Uganda realizou a cerimônia de juramento de Yoweri Museveni, 81 anos, para o sétimo mandato consecutivo, após vitória amplamente superior nas eleições de janeiro. A posse ocorreu em meio a tensões políticas e contestações sobre a lisura do pleito, com Museveni mantendo-se no poder desde 1986.
No domingo, Museveni foi declarado vencedor com mais de 70% dos votos. Seu principal rival, Bobi Wine, rejeitou o resultado, alegando irregularidades. Wine, cujo nome real é Robert Kyagulanyi Ssentamu, fugiu do país após a eleição, citando temores de repressão.
A cerimônia aconteceu no Kololo Independence Grounds, em Kampala, e o governo declarou o dia feriado.
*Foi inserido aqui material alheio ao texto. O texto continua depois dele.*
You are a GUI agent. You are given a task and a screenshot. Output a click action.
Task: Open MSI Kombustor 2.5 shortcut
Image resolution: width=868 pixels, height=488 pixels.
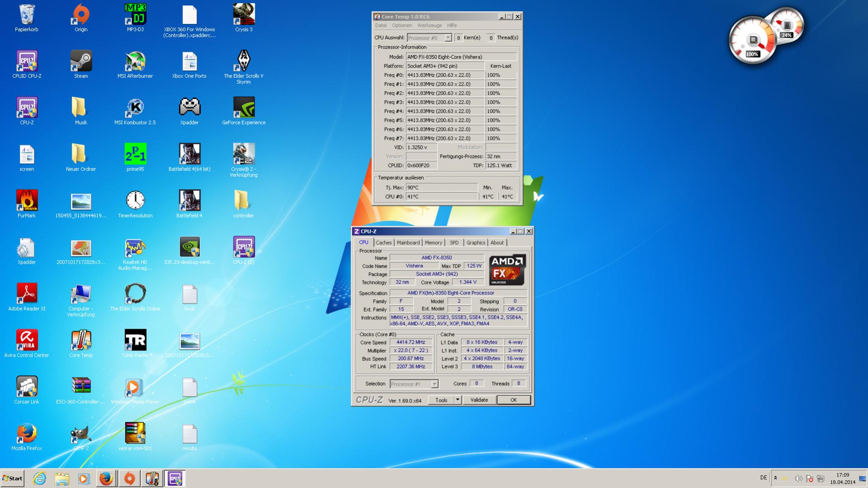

Chefes de Estado africanos, como Samia Suluhu Hassan da Tanzânia, Félix Tshisekedi do Congo, Salva Kiir do Sudão do Sul e Hassan Sheikh Mohamud da Somália, estiveram presentes.
Museveni chegou ao poder como líder rebelde em 1986 e já participou de sete eleições. Ele é um dos poucos presidentes africanos com mandato superior a 40 anos, ao lado de líderes na região central do continente. A cidade de referência recebeu forte aparato de segurança, incluindo tanques, para a cerimônia.
O governo sustenta que as eleições foram livres e justas, enquanto a oposição acusa irregularidades. Wine saiu para o exílio após invasões nas casas de membros de sua equipe, conforme denúncias que o governo nega, afirmando apenas proteção aos candidatos.
Críticas de direitos humanos acompanharam o processo, com organizações como a Anistia Internacional apontando mortes atribuídas às forças de segurança entre 15 e 18 de janeiro. A entidade também critica o tratamento a Kizza Besigye, detido desde 2024 e processado por posse de pistolas, acusações rejeitadas pelo político.
Na última semana, o governo aprovou um projeto de lei de Soberania que criminaliza ações consideradas contrárias aos interesses do país e caracteriza financiadores estrangeiros como agentes de estrangeiros, ampliando o debate sobre intervenção externa e autonomia política.